Looks good. Will you cover the base? Dirt? Just curious....


----------



## TearyThunder (Jul 1, 2006)

Morgan I love him. I have to agree, you are on a roll! You go!


----------



## morgan8586 (Aug 30, 2006)

Thanks everyone. I appreciate the feedback. To answer some questions, my groundbreaker is a wighead with a scrapwood spine. Everything else is newspaper,ducttape,and mache. I intend to cover the base with dirt/leaves. I was going for the look-"wait-the last thing I remember was getting hit in the head with a shovel". Once again thanks for the kind words.


----------



## Daughter of Darkness (Aug 24, 2006)

Nice work Morgan,thats exactly what it looks like its thinking! Where the heck did you find the time to do that too?

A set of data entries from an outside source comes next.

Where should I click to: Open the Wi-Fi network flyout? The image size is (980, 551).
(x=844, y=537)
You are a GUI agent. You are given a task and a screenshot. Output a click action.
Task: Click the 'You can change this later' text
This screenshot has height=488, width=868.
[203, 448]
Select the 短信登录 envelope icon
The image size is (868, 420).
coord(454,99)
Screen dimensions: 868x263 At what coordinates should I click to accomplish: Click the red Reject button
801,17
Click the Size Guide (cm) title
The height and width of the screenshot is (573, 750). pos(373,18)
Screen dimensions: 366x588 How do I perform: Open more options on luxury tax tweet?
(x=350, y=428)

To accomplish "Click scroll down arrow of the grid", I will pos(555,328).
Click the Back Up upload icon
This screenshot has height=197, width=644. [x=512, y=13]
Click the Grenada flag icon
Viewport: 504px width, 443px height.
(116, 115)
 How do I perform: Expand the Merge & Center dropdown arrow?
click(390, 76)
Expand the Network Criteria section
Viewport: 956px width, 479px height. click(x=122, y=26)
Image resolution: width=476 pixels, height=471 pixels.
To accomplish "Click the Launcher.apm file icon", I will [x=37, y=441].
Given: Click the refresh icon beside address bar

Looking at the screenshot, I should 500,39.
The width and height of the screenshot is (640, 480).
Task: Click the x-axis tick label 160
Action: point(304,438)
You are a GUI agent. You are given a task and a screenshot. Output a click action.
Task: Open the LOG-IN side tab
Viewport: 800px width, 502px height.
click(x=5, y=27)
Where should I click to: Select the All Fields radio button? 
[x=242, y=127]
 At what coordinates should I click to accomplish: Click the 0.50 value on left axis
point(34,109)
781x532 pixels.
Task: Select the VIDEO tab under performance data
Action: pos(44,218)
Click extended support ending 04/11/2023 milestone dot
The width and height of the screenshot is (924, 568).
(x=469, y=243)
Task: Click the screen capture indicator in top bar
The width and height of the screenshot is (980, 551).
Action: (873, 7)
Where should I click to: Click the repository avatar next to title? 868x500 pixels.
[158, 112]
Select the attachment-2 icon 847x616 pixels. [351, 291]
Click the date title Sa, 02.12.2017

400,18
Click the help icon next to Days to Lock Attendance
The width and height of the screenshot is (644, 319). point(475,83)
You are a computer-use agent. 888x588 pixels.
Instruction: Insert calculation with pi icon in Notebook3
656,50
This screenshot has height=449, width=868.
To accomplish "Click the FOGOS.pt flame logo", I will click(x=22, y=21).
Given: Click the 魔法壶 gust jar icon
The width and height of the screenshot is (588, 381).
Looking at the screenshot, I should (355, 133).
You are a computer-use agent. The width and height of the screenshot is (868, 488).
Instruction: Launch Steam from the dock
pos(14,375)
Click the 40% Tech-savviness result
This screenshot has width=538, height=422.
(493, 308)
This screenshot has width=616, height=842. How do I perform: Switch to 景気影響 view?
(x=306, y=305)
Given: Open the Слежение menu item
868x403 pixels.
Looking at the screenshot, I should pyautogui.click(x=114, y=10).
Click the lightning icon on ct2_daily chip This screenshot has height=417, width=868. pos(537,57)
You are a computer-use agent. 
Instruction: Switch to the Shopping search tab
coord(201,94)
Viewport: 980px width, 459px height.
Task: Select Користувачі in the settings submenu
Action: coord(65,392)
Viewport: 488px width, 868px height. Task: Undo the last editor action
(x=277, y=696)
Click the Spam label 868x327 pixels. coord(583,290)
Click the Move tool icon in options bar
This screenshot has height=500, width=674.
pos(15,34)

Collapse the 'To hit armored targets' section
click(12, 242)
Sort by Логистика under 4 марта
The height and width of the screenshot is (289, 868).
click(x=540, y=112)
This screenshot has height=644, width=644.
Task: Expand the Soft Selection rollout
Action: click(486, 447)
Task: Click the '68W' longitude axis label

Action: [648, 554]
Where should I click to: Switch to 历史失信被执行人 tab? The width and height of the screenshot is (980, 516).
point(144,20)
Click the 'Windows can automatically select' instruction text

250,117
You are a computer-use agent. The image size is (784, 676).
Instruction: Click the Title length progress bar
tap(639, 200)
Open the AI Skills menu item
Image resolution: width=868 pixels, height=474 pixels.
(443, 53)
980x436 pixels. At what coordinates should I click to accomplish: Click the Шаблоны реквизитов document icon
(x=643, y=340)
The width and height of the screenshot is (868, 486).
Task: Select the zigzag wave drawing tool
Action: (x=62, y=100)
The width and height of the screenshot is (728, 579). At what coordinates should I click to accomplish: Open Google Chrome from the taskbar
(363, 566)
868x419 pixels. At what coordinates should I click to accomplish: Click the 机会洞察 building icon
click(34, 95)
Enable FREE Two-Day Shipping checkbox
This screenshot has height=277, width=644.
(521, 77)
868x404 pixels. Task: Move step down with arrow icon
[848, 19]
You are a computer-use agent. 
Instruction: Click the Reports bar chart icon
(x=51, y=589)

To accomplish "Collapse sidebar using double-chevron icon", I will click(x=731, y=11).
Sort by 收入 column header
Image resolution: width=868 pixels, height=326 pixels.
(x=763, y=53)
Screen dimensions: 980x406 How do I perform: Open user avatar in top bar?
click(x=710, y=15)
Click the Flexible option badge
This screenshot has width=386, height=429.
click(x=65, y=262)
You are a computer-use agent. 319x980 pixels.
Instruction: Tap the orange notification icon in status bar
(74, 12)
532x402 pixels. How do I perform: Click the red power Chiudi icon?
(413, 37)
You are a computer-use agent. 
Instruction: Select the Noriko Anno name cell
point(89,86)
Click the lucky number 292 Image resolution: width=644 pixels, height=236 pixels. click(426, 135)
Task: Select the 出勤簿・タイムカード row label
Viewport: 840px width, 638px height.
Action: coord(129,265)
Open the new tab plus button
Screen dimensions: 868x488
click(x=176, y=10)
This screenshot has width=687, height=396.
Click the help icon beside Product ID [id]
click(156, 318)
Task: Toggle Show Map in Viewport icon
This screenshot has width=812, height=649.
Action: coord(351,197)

Somebody's been in the garage late at night eh?


----------



## ScareFX (Aug 18, 2004)

Nice work Morgan!


----------



## NecroBones (Feb 10, 2006)

lol, yeah, I got the "gee, where am I?" impression too. I love that.

I think covering the base in dirt and grass would help it a lot. What was used to make it? It's neat to see more stylized characters.

EDIT: Heh, didn't read the whole thread, I see you addressed these already.


----------



## slightlymad (May 25, 2006)

MMMMM rotted to perfection


----------